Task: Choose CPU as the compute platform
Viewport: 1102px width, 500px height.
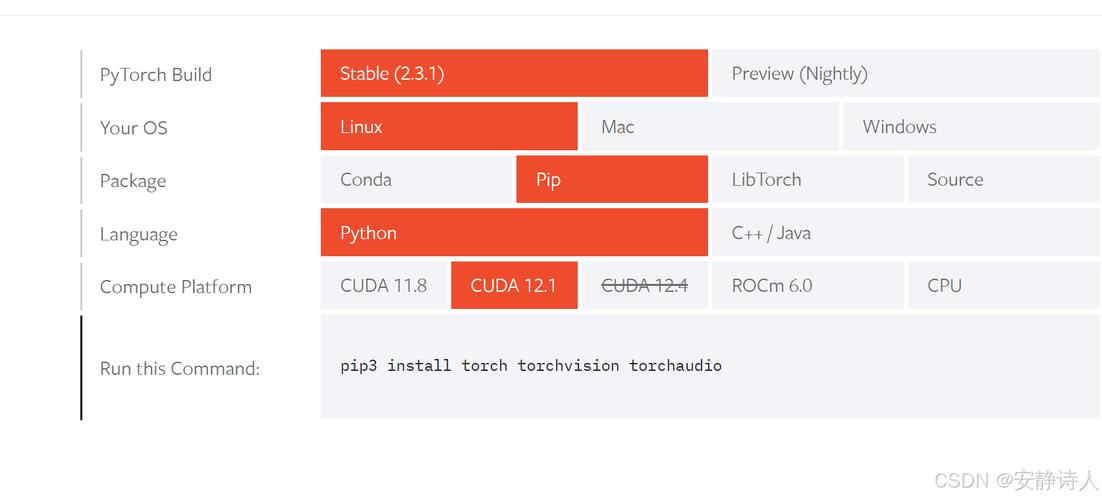Action: [x=1003, y=286]
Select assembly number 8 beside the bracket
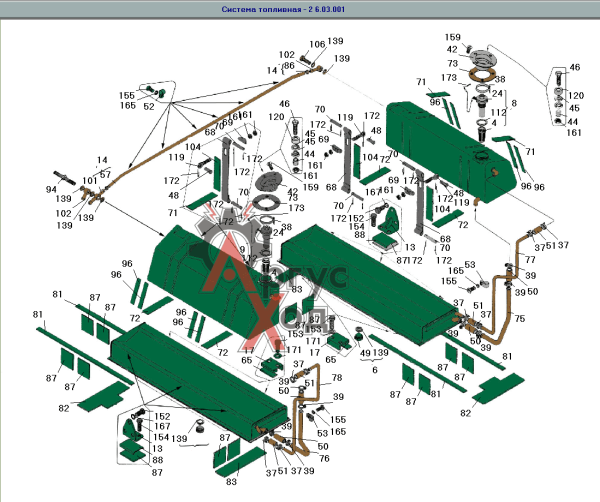Viewport: 600px width, 502px height. (x=514, y=103)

• [Your instructions]:
The data above must be reproduced exactly, without any of its pictures.

• [Solution to this problem]:
Task: Choose CPU as the compute platform
Viewport: 1102px width, 500px height.
Action: [x=1003, y=286]
Select assembly number 8 beside the bracket
Viewport: 600px width, 502px height. (x=514, y=103)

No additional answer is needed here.